1807. Dundas's main task was to frustrate any possibility that Napoleon might exploit his alliance with Russia to make some attempt on British India. He sent a

mission to the shah of Persia, at whose court French agents were

present. He formed alliances with the princes of Lahore and Kabul.

He ordered occupation of the Portuguese factories in India and China,

of the Dutch colony of Java, and of the French stations on Mauritius and Réunion. He had also to deal with a sharp deterioration,

through loss of trade during the war, in the finances of the East India Company. A

series of reports on its development since the India Act of 1784, written by a

select committee which he chaired, concluded that it should give up its

inefficient trading privileges, at least in the subcontinent. Dundas drafted

the legislation which ended them at the renewal of the company's charter in

1813. Dundas's Indian administration was interrupted for six months in 1809

when he served as Chief Secretary for

Ireland. Spencer Perceval, succeeding Portland, then wanted to promote

him to the cabinet as secretary for war, but this did not happen due to the

wishes of his father. Dundas returned to the Board of Control, still without a

place in cabinet. He succeeded as Viscount Melville on 27 May 1811. The next year, under

Prime Minister Lord

Liverpool, he was promoted First Lord of the

Admiralty. While the Napoleonic wars went on, his job was to

maintain the British maritime supremacy established at the battle of Trafalgar. In a

state paper of February 1813 he pointed out that France, with the shipbuilding resources of disposal, would be able to construct a fleet to match Britain's if the

struggle continued much longer. The point was underlined by complaints from

the Duke of

Wellington in Spain of inadequate protection for

the convoys supplying him, especially after the outbreak of hostilities with

the United States in 1812 unleashed hordes of American

privateers on the Atlantic.

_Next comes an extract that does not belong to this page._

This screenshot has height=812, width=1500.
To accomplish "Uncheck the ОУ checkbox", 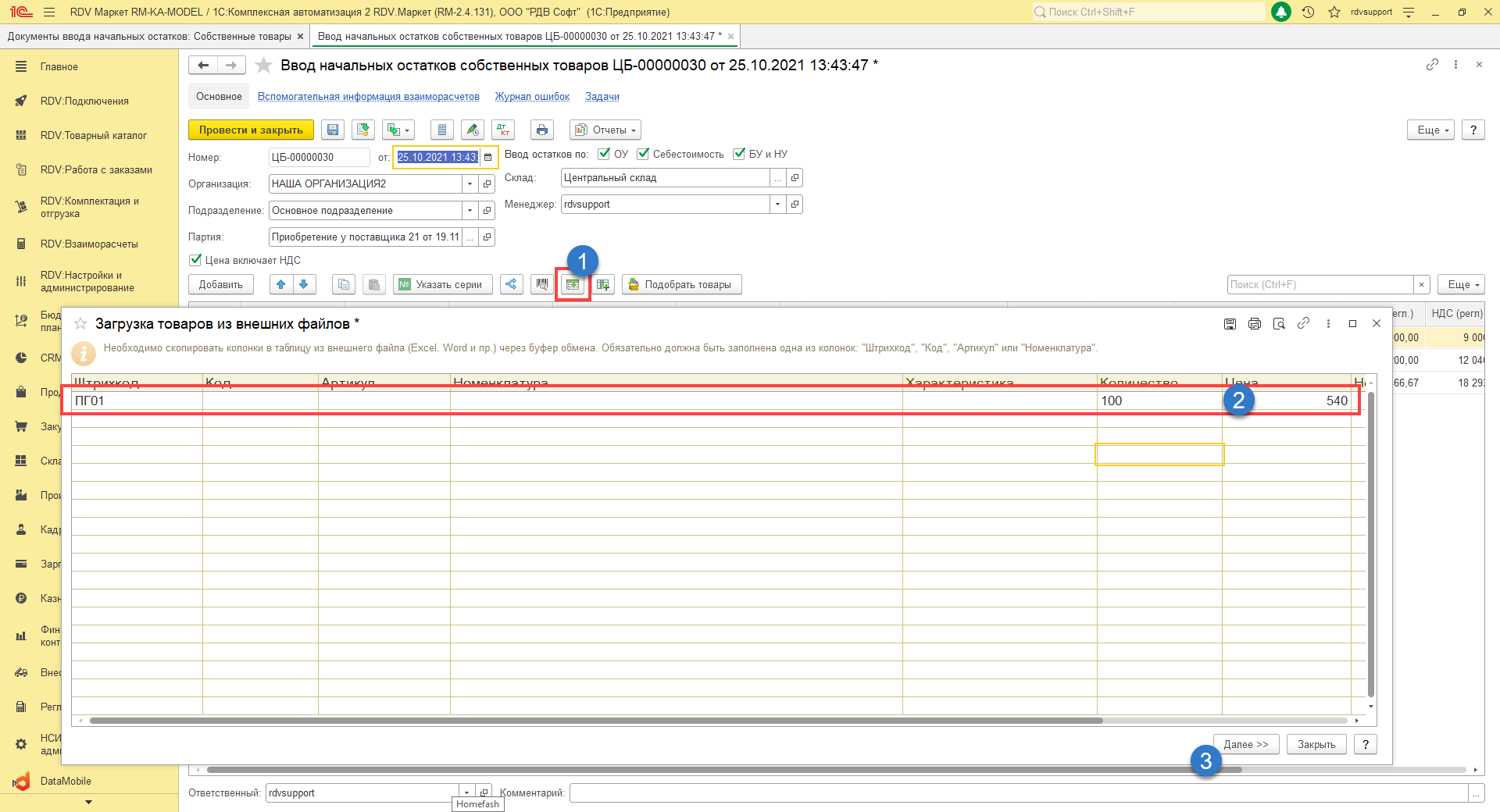I will (604, 154).
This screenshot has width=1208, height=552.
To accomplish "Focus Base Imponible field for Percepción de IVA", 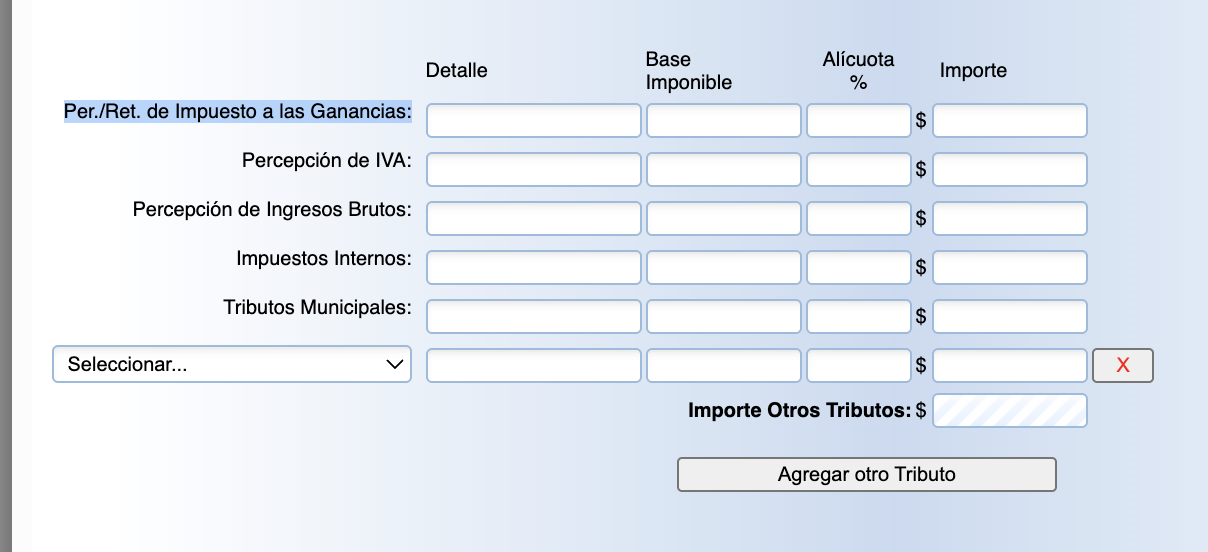I will click(x=723, y=170).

Drastic cuts followed the eventual peace, but

Britain, now the only colonial power of any importance, found her maritime

commitments increased. Melville did not think the fleet could be reduced much

below 100 ships of the line. The cabinet set a limit of forty-four. The

following years saw a constant struggle by Melville to find every possible

economy while he avoided meeting a target he regarded as unreal. He quietly got

his way, not least by improving the design and durability of ships, research on

which benefited from his close personal interest. Yet he resisted the

introduction of steamers, since an infant technology seemed bound to prove

expensive and unreliable; moreover, if navies were to be rebuilt all round as

steam driven, Britain would place herself on the same level as her rivals. By

the late 1820s he was able to authorise the construction of new and larger

classes of ship, matching those in France and the United States. Even out of

tight budgets he never failed to squeeze something for another scientific

interest, in exploration (where places are named after him, see below). Appointed

a governor of the Bank of Scotland, he was

elected chancellor of the University of St Andrews in

1814, and made a Knight of the Thistle in

1821. The crisis of the system came in 1827 on the resignation of Liverpool and

the succession of George Canning, who was

set on Catholic emancipation.

Melville said that, while he personally supported it, he could not approve of a

policy which would split the outgoing cabinet. The Whigs in Canning's

coalition now persuaded him that a Scottish manager was unnecessary; the home

secretary could do all the work with a native adviser or two.